- **What you need to do**
- 1) In the passage on hepatic macrophages, retype the stretch from "In addition, the" through "and KO mice (P > 0.05)." with every word and mark unchanged.
- 2) Answer these questions from the passage on hepatic macrophages:
(a) How long after infection were hepatic lymphocytes isolated from the mice?
(b) Which test was used to determine statistical significance?
(c) How did CD86 expression in infected TLR7 KO mice compare with that in infected WT mice?

- **Passage to read**
TLR7 Modulated the Responses of Hepatic Macrophages
To further explore the role of TLR7 in modulating the immune response of macrophages in the livers of S. japonicum-infected mice, hepatic lymphocytes were isolated from both naive and infected WT and TLR7 KO mice 5-6 weeks after infection. The percentage of F4/80+CD11b+ macrophages was first compared. As shown in Figures 3A, B, the results indicated that although the percentage of macrophages was not increased significantly in the liver after S. japonicum infection (P > 0.05), the absolute numbers of macrophages in the liver markedly increased (P < 0.05). This result suggested that macrophages were involved in S. japonicum infection-induced hepatic inflammation. However, the percentage of macrophages in the livers of infected TLR7 KO mice was higher than that in the livers of infected WT mice (P < 0.05), and there was no significant difference in the absolute number of macrophages between infected WT and infected TLR7 KO mice (P > 0.05). This implied that TLR7 did not directly affect the expansion of hepatic macrophages.
Figure 3 The function of liver macrophages during S. japonicum infection. WT and TLR7 KO mice were infected by S. japonicum. Five to six weeks later, livers were dissected out. Single-cell suspensions were separated from WT and KO mice before and after infection and stained with monoclonal antibodies against mouse F4/80, CD11b, CD80, and CD86. The expression of IL-4, IL-6, IL-10 and IL-12 was detected by intracellular cytokine staining. The strategy of gating macrophages is shown, and representative graphs of the expression of CD80 and CD86 in macrophages from WT and KO mice before and after infection are shown (A). The percentage and absolute number of macrophages were compared between WT and KO mice before and after infection (B). The expression of CD80 and CD80 was statistically analysed (C). Gated on macrophages, the expression of IL-4, IL-6, IL-10 and IL-12 was detected. Representative graphs and statistical analyses are shown (D, E). Data were obtained from three independent experiments with 6-8 mice in each group, shown as the mean ± SEM. Statistical significance was determined by Student’s t test, “ns” means no sense, *P < 0.05, **P < 0.01, and ***P < 0.001.
In addition, the expression of costimulators CD80 and CD86 was detected on the surface of macrophages. As shown in Figures 3A, C, the results indicated that the expression of CD86 in infected mice significantly increased compared to that in naive mice (P < 0.05), and the expression of CD86 in infected TLR7 KO mice was significantly lower than that in infected WT mice (P < 0.05). However, the changes in the expression of CD80 were not significant, either before and after infection or between WT-infected and KO mice (P > 0.05).

- **Supplied information**
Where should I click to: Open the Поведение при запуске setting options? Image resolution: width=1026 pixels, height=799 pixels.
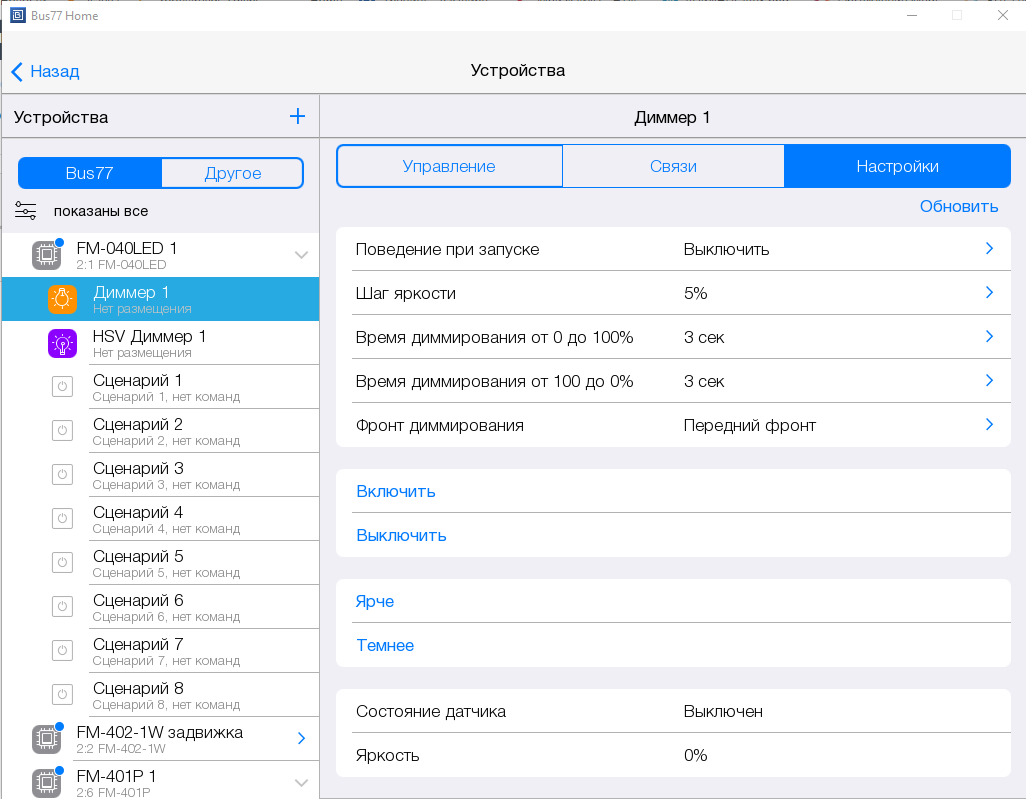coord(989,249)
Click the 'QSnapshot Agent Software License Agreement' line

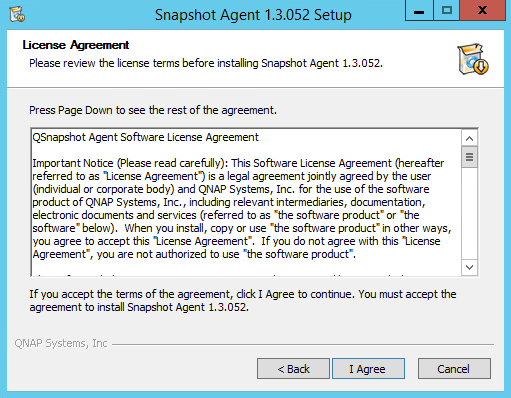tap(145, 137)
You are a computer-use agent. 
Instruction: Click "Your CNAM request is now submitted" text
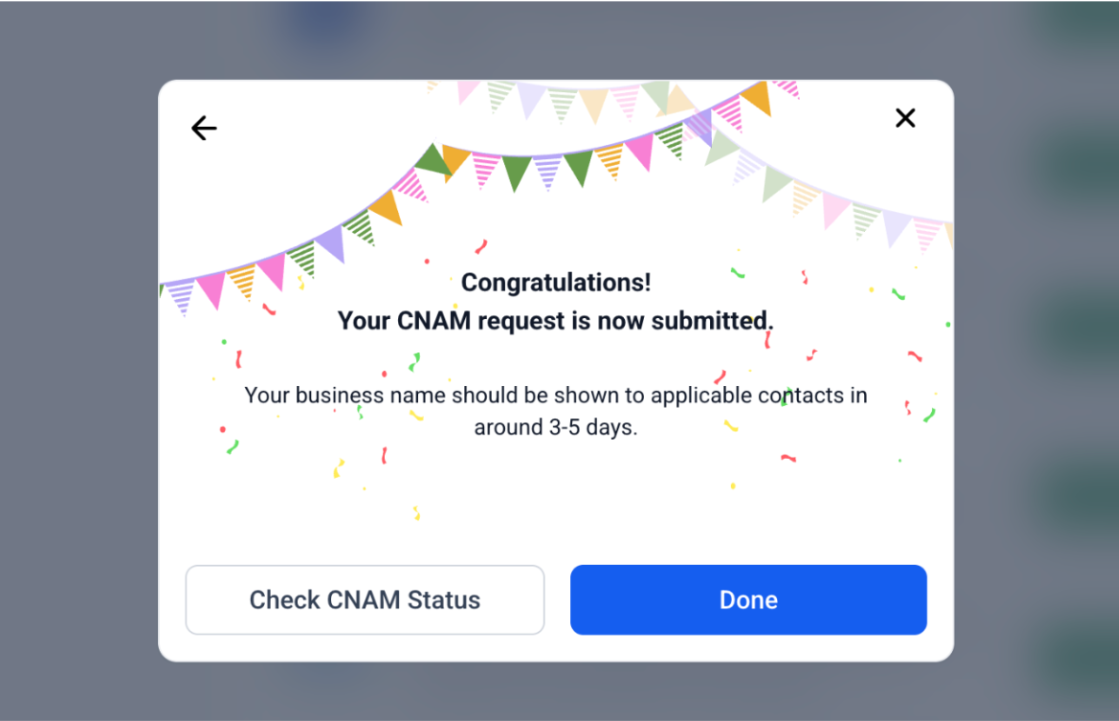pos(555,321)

* * *

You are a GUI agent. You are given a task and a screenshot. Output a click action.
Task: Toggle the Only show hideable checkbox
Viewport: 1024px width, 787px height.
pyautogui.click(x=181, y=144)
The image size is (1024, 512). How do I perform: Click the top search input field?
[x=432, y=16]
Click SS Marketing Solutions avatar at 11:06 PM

- **Your responses**
- 1)
In addition, the expression of costimulators CD80 and CD86 was detected on the surface of macrophages. As shown in Figures 3A, C, the results indicated that the expression of CD86 in infected mice significantly increased compared to that in naive mice (P < 0.05), and the expression of CD86 in infected TLR7 KO mice was significantly lower than that in infected WT mice (P < 0.05). However, the changes in the expression of CD80 were not significant, either before and after infection or between WT-infected and KO mice (P > 0.05).

- 2)
(a) 5-6 weeks after infection.
(b) Student's t test.
(c) It was significantly lower (P < 0.05).